#### [SUPPLIED PASSAGE]
────────────────────

Category Archives: French Literature

La peste

Screen Shot 2017-10-15 at 8.20.11 PMLa peste
Albert Camus
Éditions Gallimard, 1947
(Collection Folio)

A sublime reading of La peste. By applying some of the concepts around the experience of the sublime to Albert Camus’ La peste I want to explore the question of engaging with a specific aesthetic concept within a literary work. This has been done innumerable times before, but I want to explore how it is actually possible. Therefore, in the case of La peste, there are two moments within the text which strike me intuitively as being representative of the sublime.

The first would be an example of Kant’s mathematical sublime. This occurs during a description of the escalation in the presence of the rats in the first few pages of the book: 

“Le docteur de souvenait de la peste de Constantinople qui, selon Procope, avait fait dix mille victimes en un jour. Deux mille morts fit cinq fois le public d’un grand cinéma. Voilà ce qu’il faudrait faire. On rassemble les gens à la sortie de cinq cinémas, on les conduit sur une place de la ville et on les fait mourir en tas pour y voir un peu clair. Au moins, on pourrait mettre alors des visages connus sur cet entassement anonyme.”

────────────────────

#### [PROVIDED MATERIAL]
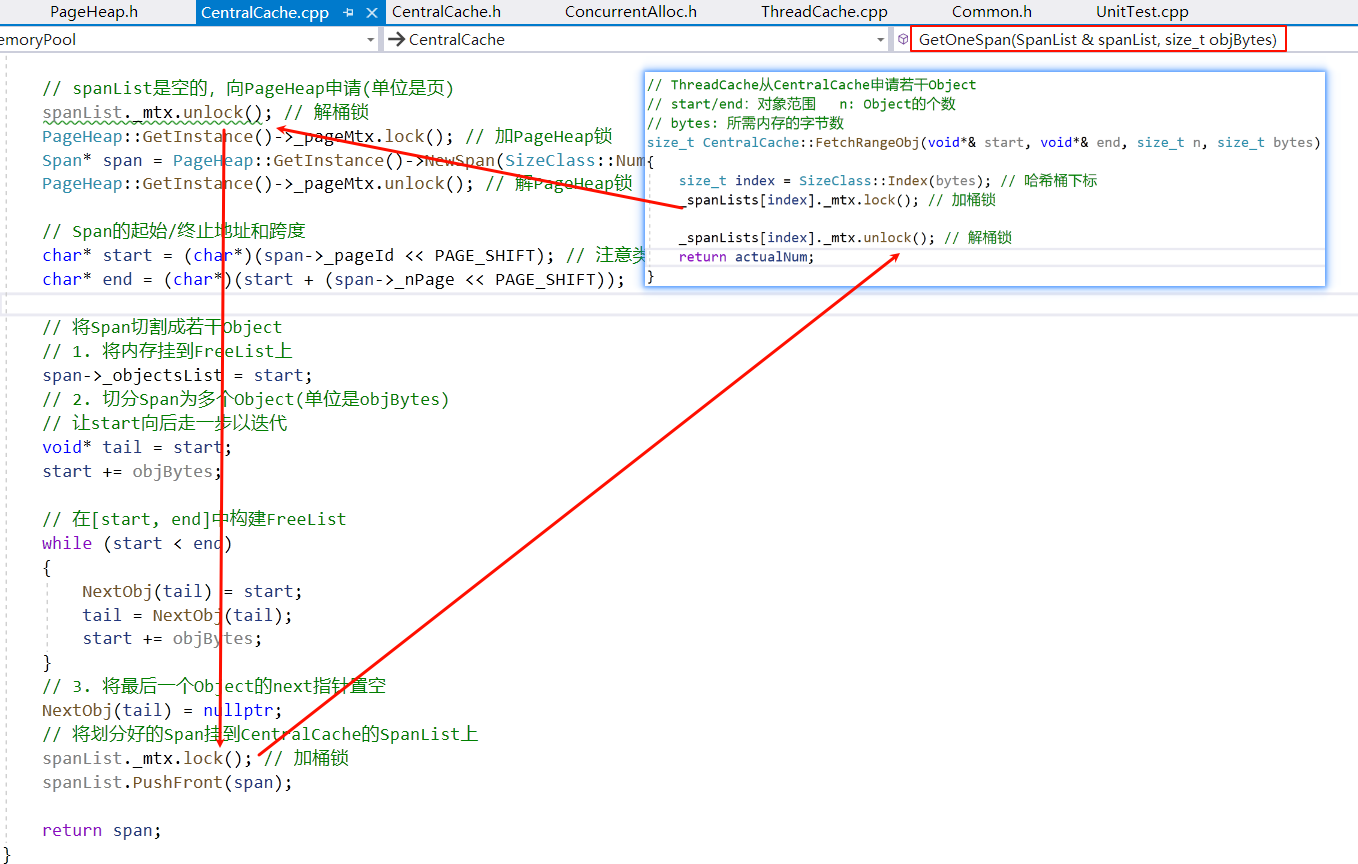
Task: Open the GetOneSpan member dropdown
Action: [1098, 40]
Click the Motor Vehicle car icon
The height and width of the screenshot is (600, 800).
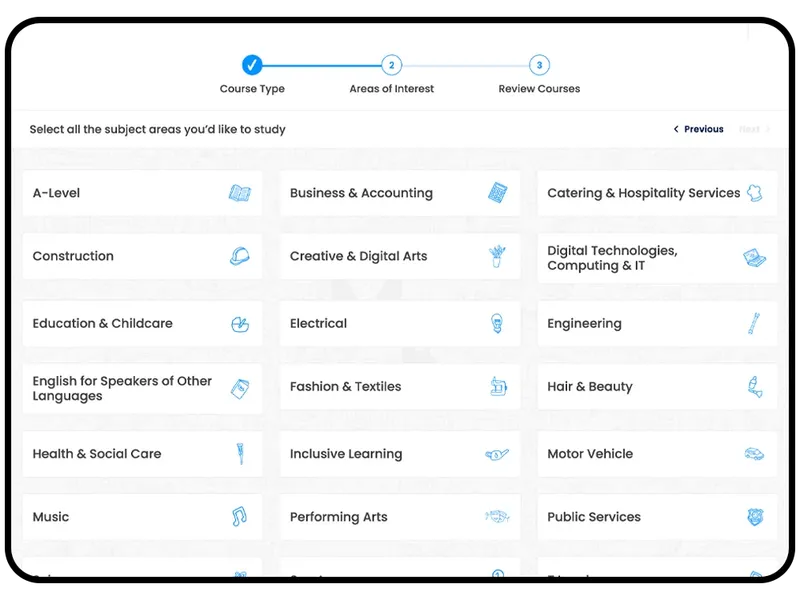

────────────────────

#### [INSTRUCTIONS]
(a) Which publisher and year does the post on La peste give for the book?
(b) In the French passage quoted in the post on La peste, why does the doctor imagine gathering the audiences of five cinemas in a town square and having them die in a heap? Explain in one to three sentences.
(c) Please change "innumerable" to "countless" in the stretch of the post on La peste from "Screen Shot 2017-10-15" through "of the sublime.", and give that stretch again.
The lines above are separate material from the post on La peste.

#### [THE RESULTS]
(a) Éditions Gallimard, 1947.

(b) He imagines it as a way to see a little more clearly, since two thousand deaths would equal five times the audience of a large cinema. It would also let him put familiar faces on that anonymous heap of dead.

(c)
Screen Shot 2017-10-15 at 8.20.11 PMLa peste
Albert Camus
Éditions Gallimard, 1947
(Collection Folio)

A sublime reading of La peste. By applying some of the concepts around the experience of the sublime to Albert Camus’ La peste I want to explore the question of engaging with a specific aesthetic concept within a literary work. This has been done countless times before, but I want to explore how it is actually possible. Therefore, in the case of La peste, there are two moments within the text which strike me intuitively as being representative of the sublime.